Knife Skills 101: Keeping It Sharp
Not only do sharp knives make food prep a joy, but they also make it safer, which can sound counterintuitive. Dull knives are more likely to slip during slicing, which could lead to an injury. A sharp blade will glide through an onion with super-smooth precision.
You’ve likely seen T.V. chefs gliding their knives along a metal rod with dramatic fanfare. It may look like they’re sharpening the blade, but they are actually just maintaining the edge, using the steel to polish away any microscopic rough patches caused by the natural wear and tear. Honing definitely enhances the cut, but it’s different from sharpening.
Sharpening a knife entails actually removing material from the blade’s edge. There are myriad ways to do this, including all kinds of sharpening gadgets. Most professional chefs reach for a sharpening stone, also called a whetstone. By sliding the knife along the stone in a particular way, the stone grinds away a little of the blade to give it a fresh, sharp edge. Whetstones come in a variety of grit levels, which refers to the grit size of the abrasive particles in the stone, with a lower number having a rougher surface.

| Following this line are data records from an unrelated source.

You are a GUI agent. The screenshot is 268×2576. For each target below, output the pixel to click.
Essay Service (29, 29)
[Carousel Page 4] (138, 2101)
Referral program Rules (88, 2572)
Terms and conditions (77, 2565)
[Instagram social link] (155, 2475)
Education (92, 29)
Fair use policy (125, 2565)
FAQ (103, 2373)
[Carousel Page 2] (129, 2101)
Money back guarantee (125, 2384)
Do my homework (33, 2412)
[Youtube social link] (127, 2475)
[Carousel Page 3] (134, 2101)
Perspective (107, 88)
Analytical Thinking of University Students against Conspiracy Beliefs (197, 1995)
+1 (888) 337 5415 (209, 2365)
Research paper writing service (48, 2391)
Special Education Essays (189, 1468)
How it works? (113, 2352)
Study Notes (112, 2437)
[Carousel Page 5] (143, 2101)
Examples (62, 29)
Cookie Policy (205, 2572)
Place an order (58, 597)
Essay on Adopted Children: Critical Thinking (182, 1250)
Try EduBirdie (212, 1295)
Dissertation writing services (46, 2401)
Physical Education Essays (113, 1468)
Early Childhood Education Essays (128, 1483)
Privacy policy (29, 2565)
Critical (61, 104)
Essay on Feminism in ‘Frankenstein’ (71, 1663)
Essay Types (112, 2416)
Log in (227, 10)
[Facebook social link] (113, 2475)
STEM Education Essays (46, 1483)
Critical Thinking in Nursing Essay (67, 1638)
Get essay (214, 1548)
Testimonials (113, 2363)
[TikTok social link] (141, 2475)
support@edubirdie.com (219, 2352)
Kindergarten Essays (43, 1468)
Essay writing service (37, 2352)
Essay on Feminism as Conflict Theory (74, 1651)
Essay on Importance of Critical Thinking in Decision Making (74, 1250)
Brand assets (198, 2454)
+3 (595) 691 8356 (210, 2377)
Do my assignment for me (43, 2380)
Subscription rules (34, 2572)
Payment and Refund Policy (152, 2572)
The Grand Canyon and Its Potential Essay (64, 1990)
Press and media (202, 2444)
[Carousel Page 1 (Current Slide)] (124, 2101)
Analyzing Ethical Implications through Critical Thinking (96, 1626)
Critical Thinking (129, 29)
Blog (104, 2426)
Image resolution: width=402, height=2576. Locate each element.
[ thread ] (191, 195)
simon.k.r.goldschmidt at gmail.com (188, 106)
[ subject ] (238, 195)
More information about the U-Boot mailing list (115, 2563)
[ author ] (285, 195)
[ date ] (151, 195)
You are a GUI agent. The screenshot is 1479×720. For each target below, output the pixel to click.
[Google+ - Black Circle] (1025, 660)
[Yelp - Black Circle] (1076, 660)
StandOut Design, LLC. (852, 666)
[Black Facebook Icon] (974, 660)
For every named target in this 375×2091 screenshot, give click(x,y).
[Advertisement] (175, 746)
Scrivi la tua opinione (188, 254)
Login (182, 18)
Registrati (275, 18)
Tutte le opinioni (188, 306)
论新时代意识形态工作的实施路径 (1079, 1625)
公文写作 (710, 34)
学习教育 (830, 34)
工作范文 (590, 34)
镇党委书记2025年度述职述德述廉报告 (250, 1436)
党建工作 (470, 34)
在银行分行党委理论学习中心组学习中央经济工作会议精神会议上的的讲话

If you’re looking to repair a chipped edge, you’ll want a stone with a grit level lower than 1000. If your goal is a super sharp edge, you can find a finishing stone of 4000 grit and up. If you simply want to maintain a sharp edge on your blades, a stone with a grit level between 1000 and 3000 is a superb choice. These whetstones usually run around $20, which is a small price to pay for a knife to last a lifetime!